Motorola teases Xoom Super Bowl ad, paints Apple users as drones - anderzole
http://www.edibleapple.com/motorola-teases-super-bowl-xoom-ad-paints-apple-users-as-drones/

======
cgranade
There are some very serious arguments to be made to the effect that Apple's
iOS platform has created an effective infrastructure for censorship. This is
demonstrated most strikingly in my opinion by the adult app purge that sex
educator Violet Blue documented (nsfw link:
<http://www.maclife.com/article/feature/apps_and_men>). If you want to
understand how censorship can happen, look at what is done with sex.

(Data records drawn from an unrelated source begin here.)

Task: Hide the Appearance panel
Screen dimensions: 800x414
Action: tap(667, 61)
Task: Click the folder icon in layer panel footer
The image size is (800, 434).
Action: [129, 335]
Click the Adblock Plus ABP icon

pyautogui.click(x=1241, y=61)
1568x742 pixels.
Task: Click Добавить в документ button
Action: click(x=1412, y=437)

Given that, I don't see it as hyperbolic or insulting to point out the irony
in Apple moving from invoking 1984 to attack competitors to building an
architecture unprecedented in its capacity for censorship and control. While I
don't know if the Xoom ad is that highbrow, the serious argument has been made
by others, and it's clear that Motorola is capitalizing on that line of
discussion.

------
nika
I switched from PCs to Macs in the early 1990s because I got tired of dealing
with drivers, etc. Since then, on BBSes and not online, in the "technology"
media and in advertising, I've seen no end of derogatory characterizations of
apple users.

I am sure they don't think we're going to switch by insulting us. (A lesson
Apple probably learned right after the original 1984 commercial.)

So, why is this still so popular? I think it is a form of ideological
immunization. IF you characterize your opponents derogatorily (extreme
example: comparing jews to rats by the nazis) you rally your troops with
feelings of superiority.

Once Apple users are seen as inferior, all their arguments immediately become
null and void. Political parties do this too- conservatives are characterized
by liberals as rejecting science, liberals are characterized by conservatives
as being irresponsible or pot smokers.

I don't think this is good for society. I much prefer (no surprise given I'm
an apple fan) the "I'm a Mac" ads that apple did. Though I think PC users
missed out that the PC was the most sympathetic of the characters, because
they expected it to be derogatory to PC users and so that's how they saw it.
(illustrated by Microsofts "I'm a PC" campaign which was a response to the ads
they thought Apple was making, not the ads apple was actually making.)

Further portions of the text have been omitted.